Posted on March 15, 2012, in crochet, failures, gauge, mistakes, motifs, Projects, re-do and tagged , , , , , , , . Bookmark the permalink. 8 Comments.

  1. Everything I do on my loom at this time is a learning experience. I mean, come on, who thought scarves would be difficult? Particularly in a nothing-fancy plain weave. Up shed, down shed, up shed, down shed … I bought some beautiful veriegated cotton yarn ($22 per skein X 2 skeins), and used a solid cotton for the warp. When finished, it was like wrapping a rug around your neck (not soft, no drape). It’s too thick and short for a table runner and so about all I can do is fold it up nicely and put it on a shelf in my weaving corner. Since then I’ve made four more, and every one is a learning experience – BUT, I am learning! And enjoying every minute of it!

    • Paula Hendrickson

      Ouch! I’m not familiar with how weaving works, but can it be un-woven? Or does force of the loom lock the fabric up too tightly to pull it apart?

      Maybe one of these days you’ll figure out a way to use that piece. Decorative wall hanging, perhaps?

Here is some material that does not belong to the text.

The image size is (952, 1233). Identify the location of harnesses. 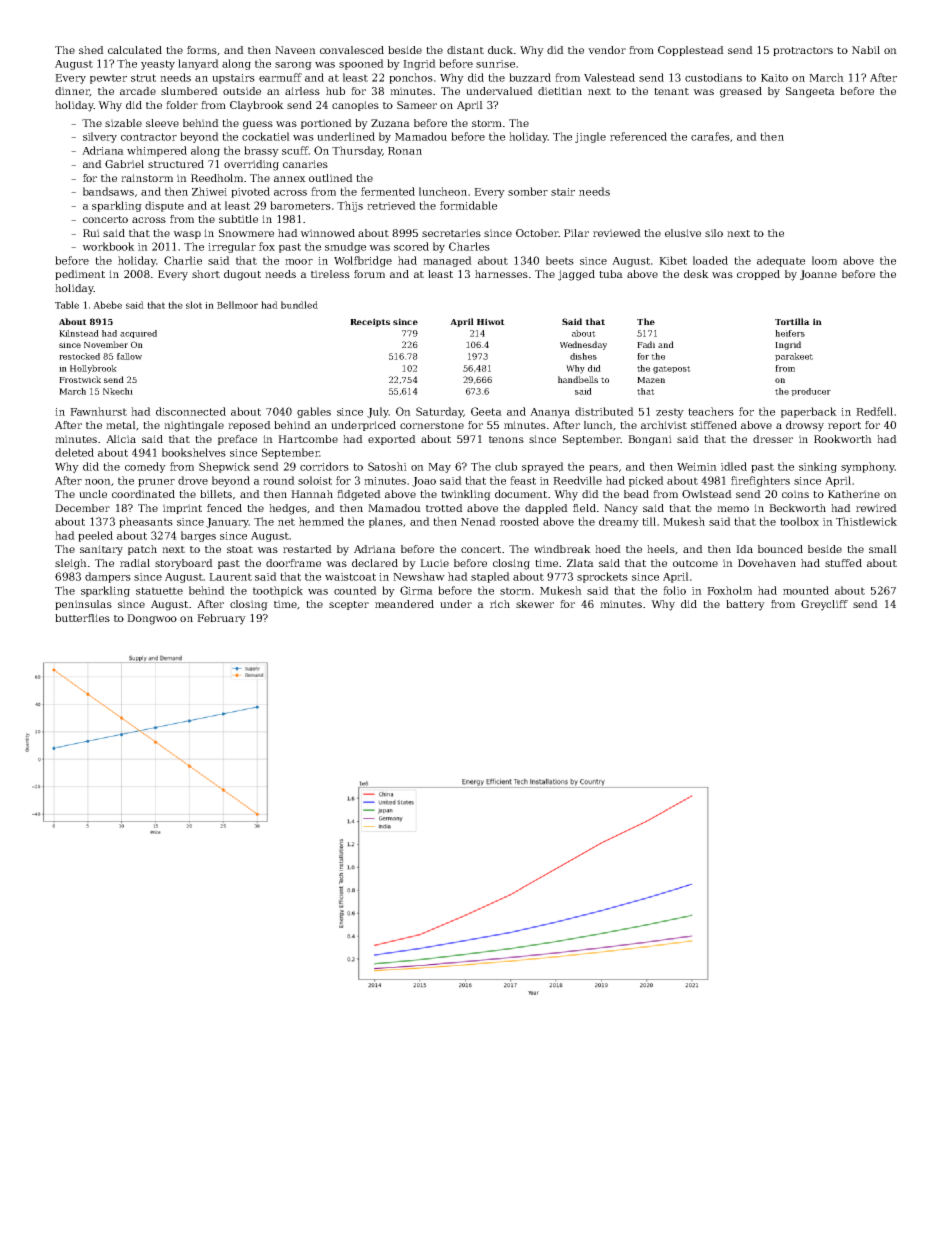
(501, 274).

      I’m glad you’re having so much fun since you started weaving again, Deborah – joy is the best part of any kind of creative endeavor. Maybe one of these days you can give me a crash course in weaving!

  2. Another learning experience today. You CANNOT warp a loom with mohair … Started at 10:30. Fought it all the way up to the point where I was about to start weaving. Realized the folly of my ways. Had to cut it all off the loom. Oh well. Next project.

    • Paula Hendrickson

      Neither of us is having much luck with mohair these days!

      I hate it when yarn fights back. It gets all knotted up and thinks it’s won…until we bring out the scissors.

  3. I have a story on how a project went terribly wrong. Years ago I started to crochet a lace Christening gown in the hope that some day I will had a little girl to wear it. I probably had 30 to 40 hours in this project as at the time I was still learning to crochet and not that fast. Well my lovely (only sometimes) bulldog Rahja decided she was upset with us and while we were away, she raided my yarn stash. Yarn everywhere in our living room, pieces torn, balls of yarn unraveled. What a mess!!! Then I find it, the crochet christening gown I haven’t touched in years, partially chewed up and torn. I couldn’t help it, I was so made at her for making a mess and destroying some of my yarn, then to find this piece damaged, I started to sob….loudly!!! Oh and to put icing on the cake, she chewed up the pattern book to!!! There was no salvaging this piece, trust me I tried. Fast forward to a few weeks later, I found a copy of the pattern book and bought some more yarn (well actually its more like thread, its #10 cotton) Someday I will start it over again because its a beautiful piece but I am careful about putting my stash away and when we are not home, both dogs stay in their crate!!! Lesson learned people!!!

    • Paula Hendrickson

      No! How horrible. I hope your dog didn’t suffer any ill effects from eating too much yarn! I suppose the upside is that you’re a more experienced crocheter now, so the second attempt will go faster.

      I’ve noticed my dog and my frequent guest dogs are especially drawn to wool and alpaca fibers, but they usually just sniff.

      • Happy to say she did not suffer any ill effects and by the looks of the extend of the “debris field” she had a blast with my yarn!!! I was to upset to take a picture, I wish I had. Now I can almost laugh about it, almost. You are right, I have more experience and will be able to make that project faster and I know how to count my stitches and rows with ease to. Just need to finish a few projects before I start that one over…

      • Paula Hendrickson

        I’m glad she’s okay – and hope she learned a lesson (other than “Yarn’s fun to play with!”).